An inexplicable stall sounds a lot like a memory consumption issue to me. Once again, I really need a reprex.

Also, like I said in https://github.com/wlandau/targets/issues/169#issuecomment-697042322, more workers do not always help. You might not actually be using them all. The master process has a lot of work to do, especially if you task it with the data management (default), and it may not be able to keep up. Please keep eye on those clustermq occupancy messages and consider batching. One minute per branch is actually quite fast, and you may be creating overhead, which in turn means the idle workers need to stay up longer. In fact, my company's sys admins recently told us to keep it to 100 workers or fewer.

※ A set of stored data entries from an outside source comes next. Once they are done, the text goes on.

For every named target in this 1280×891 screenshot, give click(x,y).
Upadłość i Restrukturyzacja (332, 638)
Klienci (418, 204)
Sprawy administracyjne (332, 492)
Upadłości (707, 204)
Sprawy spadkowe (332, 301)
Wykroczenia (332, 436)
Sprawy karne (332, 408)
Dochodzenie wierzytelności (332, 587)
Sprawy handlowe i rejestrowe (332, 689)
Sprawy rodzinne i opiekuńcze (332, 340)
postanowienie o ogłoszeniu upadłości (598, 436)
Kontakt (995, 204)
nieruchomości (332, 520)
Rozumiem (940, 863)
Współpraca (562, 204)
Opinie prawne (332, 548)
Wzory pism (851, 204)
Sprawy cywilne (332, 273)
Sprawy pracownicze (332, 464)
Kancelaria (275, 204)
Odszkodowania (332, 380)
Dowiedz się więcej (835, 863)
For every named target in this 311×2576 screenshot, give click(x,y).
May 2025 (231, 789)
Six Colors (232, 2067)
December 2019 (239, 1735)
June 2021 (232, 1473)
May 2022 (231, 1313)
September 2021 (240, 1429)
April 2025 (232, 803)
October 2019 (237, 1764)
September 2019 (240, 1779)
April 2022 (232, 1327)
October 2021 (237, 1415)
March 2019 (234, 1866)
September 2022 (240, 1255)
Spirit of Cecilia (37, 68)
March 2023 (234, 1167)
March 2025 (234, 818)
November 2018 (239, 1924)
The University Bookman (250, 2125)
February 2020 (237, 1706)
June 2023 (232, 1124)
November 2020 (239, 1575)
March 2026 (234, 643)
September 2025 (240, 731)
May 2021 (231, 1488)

Now for some guesswork about that stall: tar_option_set(storage = "remote", retrieval = "remote") might help (equivalent to drake::make(caching = "worker")). But keep in mind that if you do that, each worker is going to have to load the entire upstream dataset to get the slice it needs. Local branching early on could potentially address this by breaking up the data into dedicated branch targets first. Sketch:

# _targets.R
# ...
tar_option_set(storage = "remote", retrieval = "remote")
tar_pipeline(
  tar_target(
    data,
    big_data(300, 4e5),
    iteration = "group",
    deployment = "local"
  ),
  tar_target(slice, data, pattern = map(data), deployment = "local"),
  tar_target(analysis, run_analysis(slice), pattern = map(slice))
)
wlandau commented 4 years ago

I did try the following pipeline on 200 workers on SGE, and it completed just fine.

options(
  tidyverse.quiet = TRUE,
  clustermq.scheduler = "sge",
  clustermq.template = "sge.tmpl"
)
library(targets)
library(tidyverse)
tar_option_set(format = "fst_tbl")

big_data <- function(groups = 10, reps = 100) {
  expand_grid(
    tar_group = seq_len(groups),
    rep = seq_len(reps)
  ) %>%
    mutate(value = rnorm(n()))
}

mean_data <- function(data) {
  # This sleep line just makes sure the whole array job dequeues before all the targets complete.
  # The pipeline runs fine for me with or without sleeping.
  Sys.sleep(360)
  data %>%
    summarize(group = tar_group[1], mean = mean(value))
}

tar_pipeline(
  tar_target(
    data,
    big_data(300, 1e5),
    iteration = "group",
    deployment = "local"
  ),
  tar_target(slice, data, pattern = map(data), deployment = "local"),
  tar_target(mean, mean_data(slice), pattern = map(slice))
)
wlandau commented 4 years ago

Here's another discussion of batching: https://wlandau.github.io/targets-manual/dynamic.html#batching

kendonB commented 4 years ago

I did try the following pipeline on 200 workers on SGE, and it completed just fine.

options(
  tidyverse.quiet = TRUE,
  clustermq.scheduler = "sge",
  clustermq.template = "sge.tmpl"
)
library(targets)
library(tidyverse)
tar_option_set(format = "fst_tbl")

big_data <- function(groups = 10, reps = 100) {
  expand_grid(
    tar_group = seq_len(groups),
    rep = seq_len(reps)
  ) %>%
    mutate(value = rnorm(n()))
}

mean_data <- function(data) {
  # This sleep line just makes sure the whole array job dequeues before all the targets complete.
  # The pipeline runs fine for me with or without sleeping.
  Sys.sleep(360)
  data %>%
    summarize(group = tar_group[1], mean = mean(value))
}

tar_pipeline(
  tar_target(
    data,
    big_data(300, 1e5),
    iteration = "group",
    deployment = "local"
  ),
  tar_target(slice, data, pattern = map(data), deployment = "local"),
  tar_target(mean, mean_data(slice), pattern = map(slice))
)

Did you find that all the workers ended up doing something here? You could monitor using reporter = "summary"?

wlandau commented 4 years ago

The workers in the array job on my cluster queue slowly, and I observed that new targets deployed pretty much as fast as new SGE workers initialized. So it looks like all the workers ended up doing something.